>>>>>

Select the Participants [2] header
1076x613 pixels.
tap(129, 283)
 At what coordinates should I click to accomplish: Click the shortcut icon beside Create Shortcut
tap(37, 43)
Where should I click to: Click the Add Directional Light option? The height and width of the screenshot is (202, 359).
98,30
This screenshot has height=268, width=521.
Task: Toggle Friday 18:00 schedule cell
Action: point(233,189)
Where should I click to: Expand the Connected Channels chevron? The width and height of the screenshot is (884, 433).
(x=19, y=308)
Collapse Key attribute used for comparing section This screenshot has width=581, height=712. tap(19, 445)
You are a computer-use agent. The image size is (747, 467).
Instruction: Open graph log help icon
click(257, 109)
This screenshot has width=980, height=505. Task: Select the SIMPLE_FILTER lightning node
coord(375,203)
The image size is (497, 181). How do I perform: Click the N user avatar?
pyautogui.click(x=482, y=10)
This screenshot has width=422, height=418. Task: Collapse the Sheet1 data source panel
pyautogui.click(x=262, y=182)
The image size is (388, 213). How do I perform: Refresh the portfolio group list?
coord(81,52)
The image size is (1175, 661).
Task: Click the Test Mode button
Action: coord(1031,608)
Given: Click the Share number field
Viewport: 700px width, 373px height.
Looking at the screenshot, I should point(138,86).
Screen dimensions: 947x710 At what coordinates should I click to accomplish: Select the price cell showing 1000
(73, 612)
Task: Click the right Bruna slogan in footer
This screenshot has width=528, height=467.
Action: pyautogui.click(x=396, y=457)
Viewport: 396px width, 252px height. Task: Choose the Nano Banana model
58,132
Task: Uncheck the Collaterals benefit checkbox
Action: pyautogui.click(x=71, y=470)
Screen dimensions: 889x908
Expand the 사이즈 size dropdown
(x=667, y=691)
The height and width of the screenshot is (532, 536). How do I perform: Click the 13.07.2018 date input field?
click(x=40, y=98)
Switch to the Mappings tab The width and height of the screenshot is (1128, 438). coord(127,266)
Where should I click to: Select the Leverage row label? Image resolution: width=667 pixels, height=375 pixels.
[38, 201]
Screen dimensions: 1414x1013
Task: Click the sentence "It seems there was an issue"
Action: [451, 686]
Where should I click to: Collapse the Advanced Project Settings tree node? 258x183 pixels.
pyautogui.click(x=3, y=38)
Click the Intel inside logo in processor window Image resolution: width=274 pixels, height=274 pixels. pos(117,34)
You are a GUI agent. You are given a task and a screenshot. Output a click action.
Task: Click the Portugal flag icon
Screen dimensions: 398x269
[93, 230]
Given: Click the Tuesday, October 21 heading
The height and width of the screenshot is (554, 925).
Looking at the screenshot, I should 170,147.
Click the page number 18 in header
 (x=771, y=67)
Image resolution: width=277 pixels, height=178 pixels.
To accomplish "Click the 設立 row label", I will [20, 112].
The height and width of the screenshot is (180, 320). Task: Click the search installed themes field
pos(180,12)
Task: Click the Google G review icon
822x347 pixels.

<<<<<

* [Task statement] The word "agent" is the filter: copy every line of the listing above that contains it.

* [Solved exercise]
You are a computer-use agent. The image size is (747, 467).
You are a GUI agent. You are given a task and a screenshot. Output a click action.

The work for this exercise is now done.